Open acxcv opened 1 year ago
Hi @acxcv ,
Thanks for sharing this issue. Please, try the Docker version of Spotlight; here is the link:
https://hub.docker.com/r/dbpedia/dbpedia-spotlight
if the problem persists, please share the text file and the last log output to have a clue of where to look for the problem. Thanks again, and have a nice day.
Hi, I'm using Spotlight to annotate ~40k texts.
In around 3.5k instances, the annotation does not work as expected and Spotlight produces
String index out of range: 4
instead of the annotation XML.I can't find the reason why this happens. From what I can tell, the texts where Spotlight fails are of similar length and structure as those that work flawlessly.
I've tried removing all non-alphanumeric characters from sample texts that failed, but the error still persists.

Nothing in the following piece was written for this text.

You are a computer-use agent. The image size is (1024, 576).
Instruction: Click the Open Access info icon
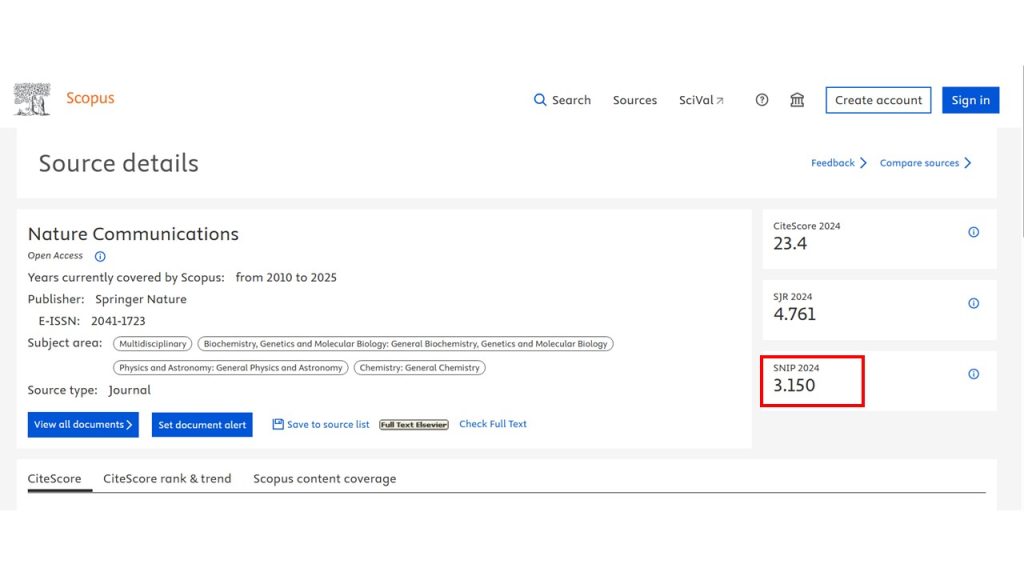click(100, 256)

``` ...] 492713 [Grizzly-2222(5)] INFO org.dbpedia.spotlight.filter.annotations.ConfidenceFilter - (c=0.45) filtered out by similarity score threshold (0.000<0.450): SurfaceForm[Black] -0.000-> DBpediaResource[Black(DBpedia:Colour)] - at position *7371* in - Text[... rres management told them that if they played the Black Angels Death Song again theyd be fired the V ...] 492713 [Grizzly-2222(5)] INFO org.dbpedia.spotlight.filter.annotations.ConfidenceFilter - (c=0.45) filtered out by similarity score threshold (0.000<0.450): SurfaceForm[Black] -0.000-> DBpediaResource[Black_Canadians(Wikidata:Q41710,DBpedia:EthnicGroup)] - at position *7371* in - Text[... rres management told them that if they played the Black Angels Death Song again theyd be fired the V ...] ```This is the last shell output I'm getting on the REST server before the CURL command returns the error.
Does anybody have an idea why this could happen? I can provide a text file containing the texts in question for reference.
I'm using Java 1.8.0, dbpedia-sporlight-1.0.0 jarfile, latest en core data release
Thanks for your help!